I’ll take the 2 firsts at 25 over the 17 any day of the week. 

I probably would as well 9 times out of 10, but it depends on the position the team's in and which prospects are on the board. It's also different when it's a second #1 pick and not the only one you've got. That makes it easier, as we already saw the Jets use pick #11 on a much-needed LT prospect.

The problem is you don't get the lower pair of 1s now. It's not pick 17 this year vs two later 1st rounders this year. That's why teams more or less universally agree to assign those values (with the obvious exception of the upper part of round 1 where the pick values skyrocket).

You can make that pick conversion almost every year (though it'd require multiple trades to make it happen). Fans never want it, saying such trade-downs for lesser prospects are for suckers looking to accumulate lesser picks instead of taking the most elite player they can get a hold of who somehow slipped to that point. Those lesser-prospect picks would be referred to as trash, magic beans, the Mystery Box, and more. 

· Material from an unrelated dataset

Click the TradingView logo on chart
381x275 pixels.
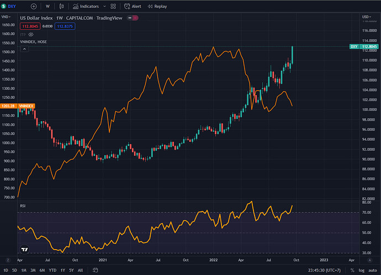tap(24, 249)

I think it's a puny minority of the board (with Cee Dee Lamb sitting there and the Jets desperate for a "true WR1" prospect) who would have advocated parlaying pick #17 into two future, lower 1st round picks in 2021 and 2022. People like you are saying this now because of one reason: we only know with the benefit of hindsight we were able to not only draft Mims in round 2, but trade down and still end up with Mims.

At that time? Sorry but I'm going to call you and everyone here Hindsight Liars :) that you'd have said "Don't draft a desperately-needed WR1 there - a player pegged as a top 10 pick and holy f*** I can't believe our great luck - and instead trade that 1st round pick for future picks out of this draft entirely, and see what [lesser] WR falls to us in round 2." My bull***t-o-meter is off the scale on that prevarication.

And for the whatever'th time, there's no evidence that the #17 pick was ever offered to us, so this is was always just an academic or "what if" discussion.